ACTIONS TO TAKE:
A – In the passage on urinary creatinine, what was the daily meat intake of the women aged 70 or older?
B – Print everything in the passage on urinary creatinine from "Other factors (Boeniger" down to "present study, unfortunately.".

SOURCE TEXT:
Other factors (Boeniger et al. 1993) may also need attention in considering the observed age-dependent decrease in CR. As creatinine is a metabolite of creatine (Wyss and Kaddurah-Daouk 2000), physiological loss of muscle at advanced ages (Piers et al. 1998) is among the most possible cause of the decrease. No data for lean body mass were available for the women in the present study, unfortunately.

Increase (Mayersohn et al. 1983; Hultman et al. 1996) as well as reduction (Levey et al. 1996) in dietary intake of meat is known to affect urinary CR levels. Dietary intake of meat (combination of animal meat, poultry and fish) of the ≥70-year-old women (133 g/day) was, however, only insignificantly (P>0.10) lower than that of younger people (e.g., 175 g/day for 15–19-year-old women, at which the intake was highest among women of a whole age range) due to wide inter-individual variation (the ASD being nearly equal to the AM) (Ministry of Health, Labor and Welfare 2003). Thus, the effects of changes in dietary habits should be minimum.

DATA EXTRACTS:

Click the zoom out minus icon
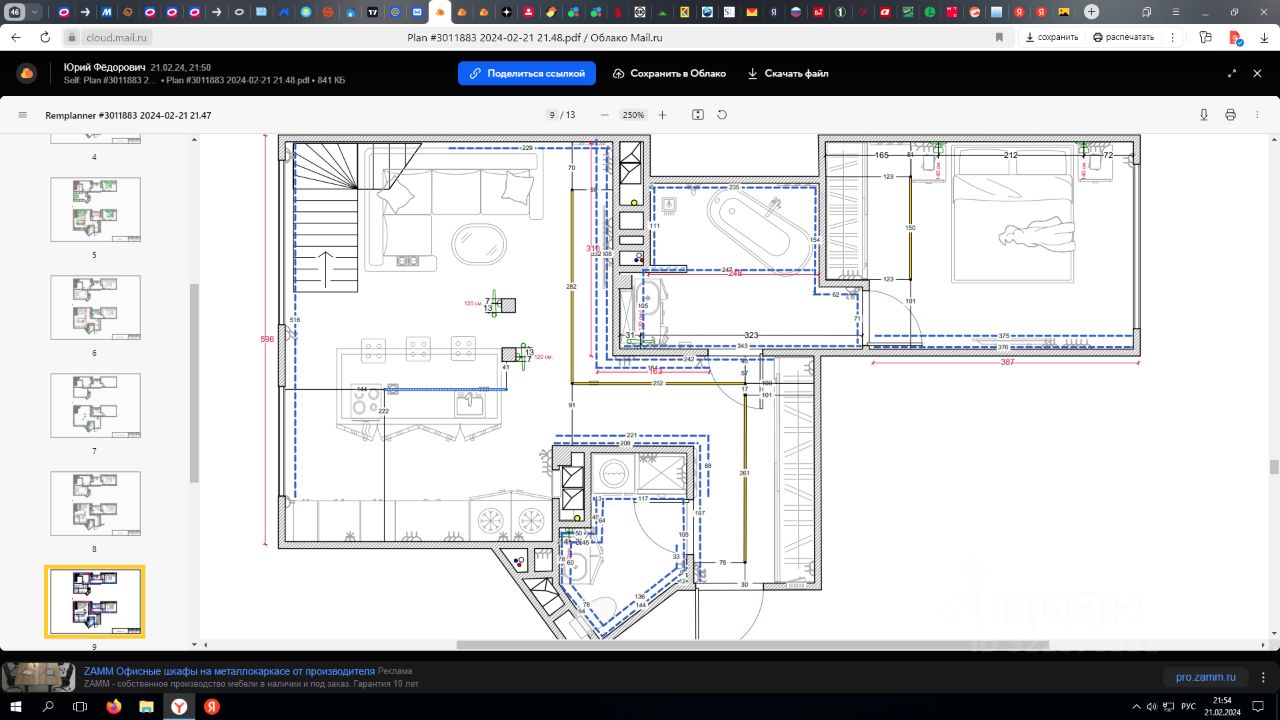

* * *

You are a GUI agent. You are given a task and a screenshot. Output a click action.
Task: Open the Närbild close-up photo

SOLUTIONS TO THE EXERCISE:
A – 133 g/day

B –
Other factors (Boeniger et al. 1993) may also need attention in considering the observed age-dependent decrease in CR. As creatinine is a metabolite of creatine (Wyss and Kaddurah-Daouk 2000), physiological loss of muscle at advanced ages (Piers et al. 1998) is among the most possible cause of the decrease. No data for lean body mass were available for the women in the present study, unfortunately.